Tuesday, January 22, 2013

More Insights

In my previous post, I was talking about the past and especially what I did the last year.

While I am not the guy who celebrates new years eve too much, I do like the beginning of a new year, as January has a much slower pace as December, giving me time to think about what I want to achieve in the new year.

My personal goals are to become a better data scientist.  I like this picture about Data Science found on the Wikipedia Article. I could improve myself in any of the fields.
Attribution: http://commons.wikimedia.org/wiki/User:Calvin.Andrus
Wikipedia: Data Science

In some of the fields I will naturally improve myself doing projects with customers (e.g. domain expertise), others may require self-study (should not have slept in math and statistics classes...).

While I'm practicing data science every day, I think it is good to sometimes take a step backwards and learn more about the theory behind it, especially when there is a lot going on in areas like machine learning and predictive analytics. Applying these algorithms requires to understand the theory behind them.

Machine learning and predictive analytics will be a hot topic for me this year. More and more customers are looking to get more value out of their unstructured data. So far customers have been more in reactive mode,  like doing manual queries on historic data. Some of the more advanced customer have started to write their own algorithms. Giving them the tools to automatically detect anomalies and predict the future is the logical next step. This is one area where we are currently investigating and talking to domain experts, to get more insights and come up with a good solution.

Another area where we are expanding into is Application Performance Monitoring. Systems are getting more and more complex, and it is really hard to find root causes. Last week, we signed a partnership agreement that I am very happy with.

Readers of my blog know that beside Splunk there is another Application I'm a huge fan of. Yes, I'm talking about AppDynamics. I'm very happy that we now have a tool in our portfolio, that perfectly complements Splunk. There are almost no overlaps in functionality. AppDynamics provides the insights into an application, while Splunk has the view from the outside.

Together with the new AppDynamics Splunk App, we now have the perfect tag-team... Stay tuned!

Attribution: http://www.flickr.com/photos/usagj/6301467928/sizes/m/in/photostream/
Splunk-AppDynamics Tag-Team


Sunday, January 13, 2013

An Unexpected Journey...

2012 was a busy year that passed by too fast and without any blog entries. It was also a year, where I've switched sides from being a customer into being a consultant.

I was running the largest e-mail platform in Switzerland for over three years, together with an outstanding team dedicated to the task, but somewhere deep in the guts, I had this feeling to set sails...

It was the Splunk .conf in 2011, that was the impulse that sent me to an unexpected journey. I did a presentation there, and got into a lot of discussions with other Splunk users. Something was going on, Splunk has moved from niche into something people were enthusiastic about. I felt like in 2007 when Splunk 3.0 came out, that something was brewing...
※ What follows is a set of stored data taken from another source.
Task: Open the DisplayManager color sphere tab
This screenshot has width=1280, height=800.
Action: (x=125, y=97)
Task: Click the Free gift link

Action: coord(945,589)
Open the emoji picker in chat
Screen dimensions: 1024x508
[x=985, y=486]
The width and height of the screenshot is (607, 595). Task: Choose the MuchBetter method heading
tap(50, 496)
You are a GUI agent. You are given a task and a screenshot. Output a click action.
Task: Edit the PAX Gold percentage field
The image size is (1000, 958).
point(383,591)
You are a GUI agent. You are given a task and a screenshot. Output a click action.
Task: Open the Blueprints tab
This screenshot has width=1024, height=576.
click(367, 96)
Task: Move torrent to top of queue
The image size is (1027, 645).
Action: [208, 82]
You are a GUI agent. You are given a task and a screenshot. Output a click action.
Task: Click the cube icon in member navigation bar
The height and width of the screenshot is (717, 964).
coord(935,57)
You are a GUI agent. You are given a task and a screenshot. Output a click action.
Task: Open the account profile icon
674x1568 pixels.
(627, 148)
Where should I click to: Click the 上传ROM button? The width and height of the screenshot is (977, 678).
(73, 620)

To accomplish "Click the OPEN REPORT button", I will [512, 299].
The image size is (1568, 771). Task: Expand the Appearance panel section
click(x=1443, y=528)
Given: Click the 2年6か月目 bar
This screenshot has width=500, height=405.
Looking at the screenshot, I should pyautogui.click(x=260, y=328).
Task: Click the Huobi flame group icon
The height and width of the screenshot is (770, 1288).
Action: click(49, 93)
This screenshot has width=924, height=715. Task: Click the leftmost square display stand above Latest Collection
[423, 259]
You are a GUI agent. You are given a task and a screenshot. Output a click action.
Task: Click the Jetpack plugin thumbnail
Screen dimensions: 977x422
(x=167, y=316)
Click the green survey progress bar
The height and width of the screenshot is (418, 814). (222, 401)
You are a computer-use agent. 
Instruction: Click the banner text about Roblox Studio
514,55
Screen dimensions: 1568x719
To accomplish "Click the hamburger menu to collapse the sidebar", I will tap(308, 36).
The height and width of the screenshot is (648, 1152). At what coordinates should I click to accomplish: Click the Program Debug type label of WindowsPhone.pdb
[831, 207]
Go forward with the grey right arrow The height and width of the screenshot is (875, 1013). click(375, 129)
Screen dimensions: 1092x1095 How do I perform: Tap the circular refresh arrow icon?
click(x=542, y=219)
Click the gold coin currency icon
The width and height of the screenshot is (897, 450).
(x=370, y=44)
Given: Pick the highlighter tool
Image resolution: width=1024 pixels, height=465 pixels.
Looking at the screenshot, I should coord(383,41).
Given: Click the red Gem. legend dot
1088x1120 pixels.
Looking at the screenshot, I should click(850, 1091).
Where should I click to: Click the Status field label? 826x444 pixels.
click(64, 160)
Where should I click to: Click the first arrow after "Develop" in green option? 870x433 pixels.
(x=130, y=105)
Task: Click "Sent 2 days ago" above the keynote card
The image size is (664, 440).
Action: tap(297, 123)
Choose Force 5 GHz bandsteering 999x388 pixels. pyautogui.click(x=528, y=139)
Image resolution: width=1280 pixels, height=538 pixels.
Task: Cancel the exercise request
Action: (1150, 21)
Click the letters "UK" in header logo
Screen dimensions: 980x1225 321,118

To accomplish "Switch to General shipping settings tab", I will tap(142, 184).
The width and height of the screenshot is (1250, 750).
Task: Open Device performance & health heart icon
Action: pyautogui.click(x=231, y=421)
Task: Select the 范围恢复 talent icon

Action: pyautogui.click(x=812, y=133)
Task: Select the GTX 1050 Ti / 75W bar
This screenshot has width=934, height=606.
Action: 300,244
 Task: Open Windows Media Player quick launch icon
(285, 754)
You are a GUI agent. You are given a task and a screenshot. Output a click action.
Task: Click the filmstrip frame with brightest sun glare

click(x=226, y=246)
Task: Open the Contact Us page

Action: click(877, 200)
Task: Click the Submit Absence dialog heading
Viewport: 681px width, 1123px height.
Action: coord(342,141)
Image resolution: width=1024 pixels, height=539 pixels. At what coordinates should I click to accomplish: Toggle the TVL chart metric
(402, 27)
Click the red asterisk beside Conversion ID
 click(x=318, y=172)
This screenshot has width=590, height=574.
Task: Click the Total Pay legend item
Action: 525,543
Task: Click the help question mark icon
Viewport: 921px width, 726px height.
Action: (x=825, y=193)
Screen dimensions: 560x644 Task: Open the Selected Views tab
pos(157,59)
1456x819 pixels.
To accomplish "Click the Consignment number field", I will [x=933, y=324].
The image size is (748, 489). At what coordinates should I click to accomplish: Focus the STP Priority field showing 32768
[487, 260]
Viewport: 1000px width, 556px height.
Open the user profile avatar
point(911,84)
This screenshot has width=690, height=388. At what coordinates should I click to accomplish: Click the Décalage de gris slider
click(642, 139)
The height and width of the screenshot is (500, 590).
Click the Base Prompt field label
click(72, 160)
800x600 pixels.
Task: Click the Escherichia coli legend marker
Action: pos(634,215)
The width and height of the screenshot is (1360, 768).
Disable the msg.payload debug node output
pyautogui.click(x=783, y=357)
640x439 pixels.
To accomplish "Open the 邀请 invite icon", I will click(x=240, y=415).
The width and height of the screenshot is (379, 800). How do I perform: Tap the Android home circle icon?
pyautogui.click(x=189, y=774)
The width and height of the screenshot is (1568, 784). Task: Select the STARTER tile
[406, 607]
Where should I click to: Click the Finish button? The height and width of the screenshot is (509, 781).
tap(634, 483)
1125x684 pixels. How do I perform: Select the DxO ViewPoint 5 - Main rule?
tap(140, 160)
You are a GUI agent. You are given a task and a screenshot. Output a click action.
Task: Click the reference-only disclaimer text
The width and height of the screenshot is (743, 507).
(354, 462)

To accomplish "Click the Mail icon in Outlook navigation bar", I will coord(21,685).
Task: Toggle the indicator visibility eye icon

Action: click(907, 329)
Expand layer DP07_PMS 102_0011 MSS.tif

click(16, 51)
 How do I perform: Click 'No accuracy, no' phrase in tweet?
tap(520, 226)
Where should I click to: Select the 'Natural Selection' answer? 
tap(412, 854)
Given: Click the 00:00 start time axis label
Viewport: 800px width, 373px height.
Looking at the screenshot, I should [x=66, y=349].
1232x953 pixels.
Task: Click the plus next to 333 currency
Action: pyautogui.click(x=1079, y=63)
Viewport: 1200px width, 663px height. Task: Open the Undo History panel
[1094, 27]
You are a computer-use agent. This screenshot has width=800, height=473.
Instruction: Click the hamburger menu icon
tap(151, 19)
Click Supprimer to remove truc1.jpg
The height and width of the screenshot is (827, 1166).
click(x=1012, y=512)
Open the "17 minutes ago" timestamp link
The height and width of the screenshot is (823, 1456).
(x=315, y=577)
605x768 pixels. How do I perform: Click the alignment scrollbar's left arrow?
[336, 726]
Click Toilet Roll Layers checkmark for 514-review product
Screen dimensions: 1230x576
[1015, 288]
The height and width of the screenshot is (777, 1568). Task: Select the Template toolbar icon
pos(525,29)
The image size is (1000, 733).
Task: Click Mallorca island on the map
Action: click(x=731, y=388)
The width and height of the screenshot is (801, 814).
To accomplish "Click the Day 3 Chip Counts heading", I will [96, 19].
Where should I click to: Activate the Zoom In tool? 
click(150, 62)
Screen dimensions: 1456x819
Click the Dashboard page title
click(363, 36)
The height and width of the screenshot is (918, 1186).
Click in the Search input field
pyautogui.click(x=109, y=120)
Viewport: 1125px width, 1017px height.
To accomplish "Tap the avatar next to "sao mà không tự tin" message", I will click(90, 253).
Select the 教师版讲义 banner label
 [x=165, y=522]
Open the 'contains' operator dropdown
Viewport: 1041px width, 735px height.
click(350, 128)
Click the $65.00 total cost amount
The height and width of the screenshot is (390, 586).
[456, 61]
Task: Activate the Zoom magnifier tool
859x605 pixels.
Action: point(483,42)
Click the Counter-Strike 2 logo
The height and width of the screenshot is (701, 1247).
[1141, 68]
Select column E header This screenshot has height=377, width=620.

Meno, the second Splunk customer in Switzerland, had already taken the path of working as a consultant at a Splunk Partner. I knew that they had an open position, but I declined the job a couple of months before, as I was satisfied with my current position.

I mean, where else in Switzerland can you run the full HW/Storage/Software-Stack in a large environment? I learned so much in this environment, and I was afraid, that I would not find something similarly interesting and challenging.

Then the year 2012 came. I started in January, and after only 3 weeks I was already booked out by customers who wanted to start Splunk projects.

What fascinates me, is the diversity of the projects. They go through all industries, can be highly technical and the next day very business oriented. I have to talk to all kinds of people, security, auditors, server and storage admins, network engineers, developers... You name it. One thing Splunk projects have in common: you never know what to expect at the customer, but in the end you have a happy customer.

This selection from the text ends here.